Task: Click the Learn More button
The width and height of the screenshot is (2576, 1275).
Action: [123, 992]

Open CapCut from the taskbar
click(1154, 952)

...

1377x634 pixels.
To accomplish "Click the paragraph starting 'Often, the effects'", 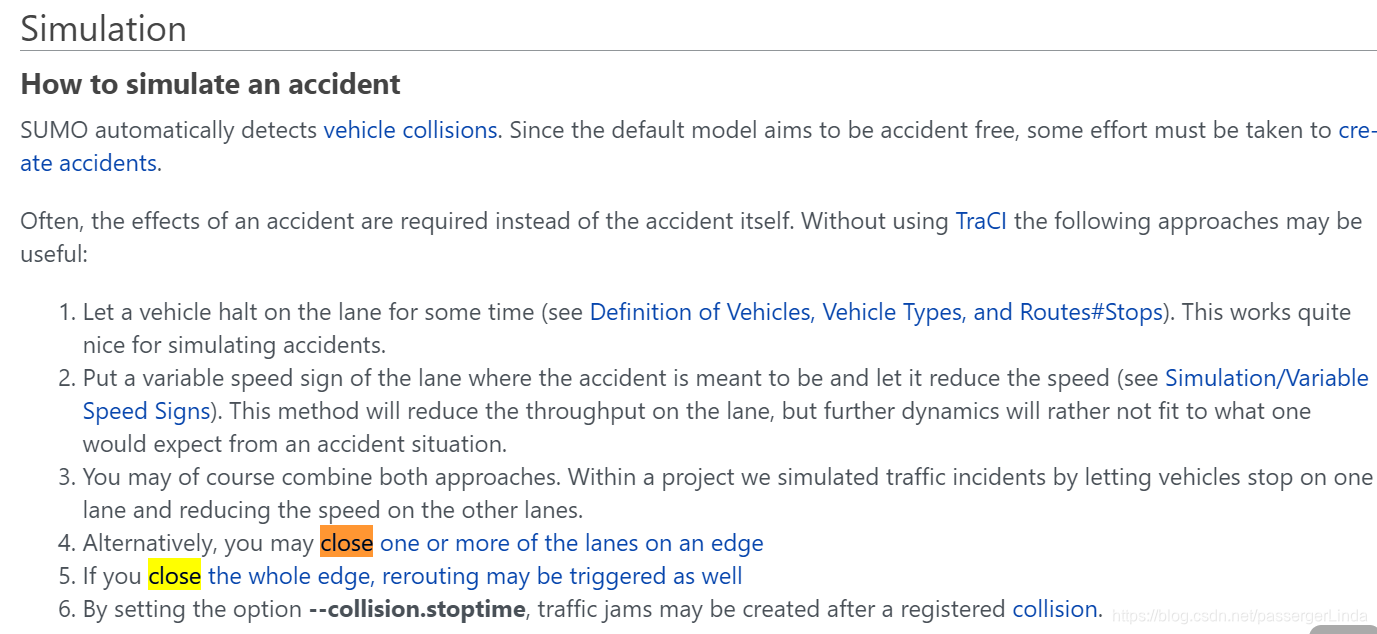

> _PROBLEM STATEMENT_: The answer is the lines of the material above, from the one containing "1377x634 pixels." down to the one containing "the paragraph starting", given exactly and without images.

> _WRITTEN RESPONSE_:
1377x634 pixels.
To accomplish "Click the paragraph starting 'Often, the effects'", 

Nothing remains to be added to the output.